The terrorists seek to exploit Karachi’s seething ethnic frictions, as well as resentments over poverty and rising crime. The Aug. 19 assassination of Ubaidullah Yusufzai, a leader of the secularist Awami National Party, led to communal rioting. That followed a wave of political killings after the Aug. 2 murder of Syed Raza Haider. Haider was a leader of the Mutahida Qaumi Movement (MQM), recruited from those Urdu-speaking post-independence refugees and their progeny now called muhajirs. The MQM has dominated Karachi politics. But it’s telling that the movement’s charismatic leader, Altaq Hussein, stays in London, apparently for his personal safety, leading the party via electronic media. Adding to this explosive potential is that the new wave of refugees is mostly Sindhi, Karachi’s third ethnic component, the indigenous regional people who are still the majority in the flooded hinterland.
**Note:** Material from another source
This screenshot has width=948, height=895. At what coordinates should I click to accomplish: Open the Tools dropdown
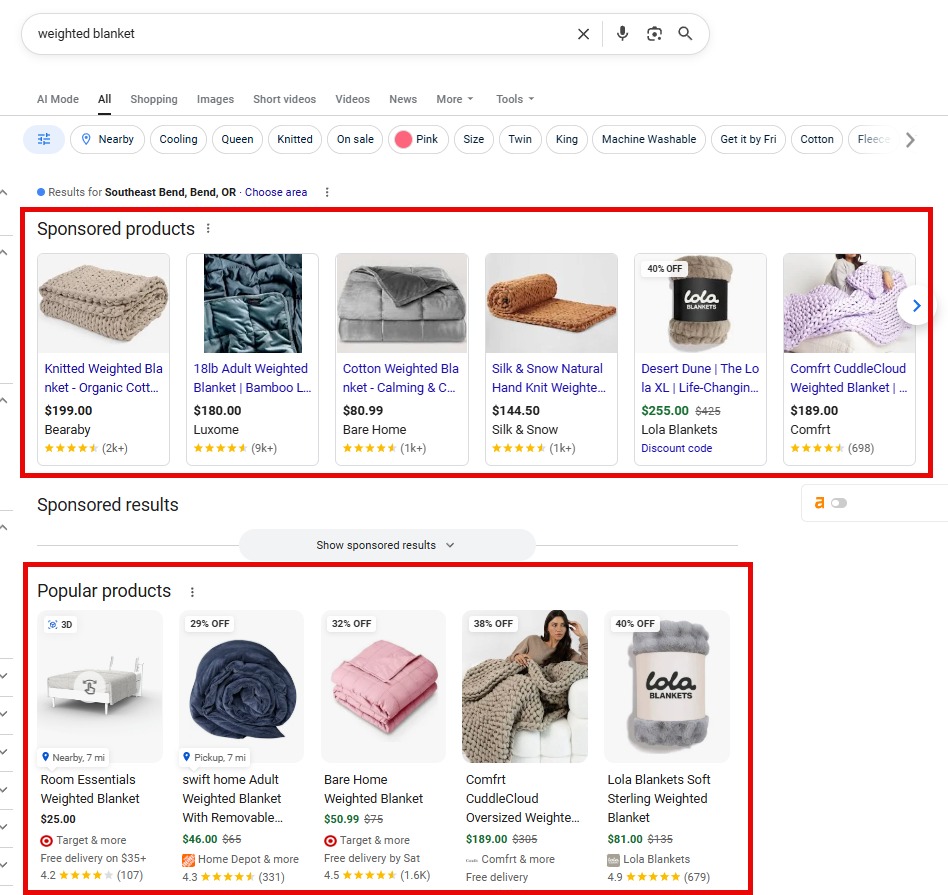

The terrorists have already threatened foreign aid providers, while maximizing their own ability to woo villagers caught now by the flood as well as the military clashes. The recent murder of eight American and British volunteers in Afghanistan only makes the threat that much more credible.

British Muslims of South Asian ancestry and others have contributed generously to relief funds. The U.S. government has donated $200 million, some of it switched from $7.5 billion aid promised over the next five years, and contributed personnel and aircraft to rescue efforts. But the enormity of the tragedy and Pakistan’s ineffective bureaucracy limit effective relief. President Asif Ali Zardari, adding to his reputation for notorious corruption, continued a foreign trip as the floods struck. The military, Pakistan’s only effective national institution, has promised to shift resources from its campaign against insurgents and its permanent deployment against India. MQM leader Hussein has called for martial law in a country in which the military has ruled Pakistan for more than half of its history.

However horrendous the immediate impact, the longer-term effects on Karachi will be critical — not only for Pakistan, but also for American and world security.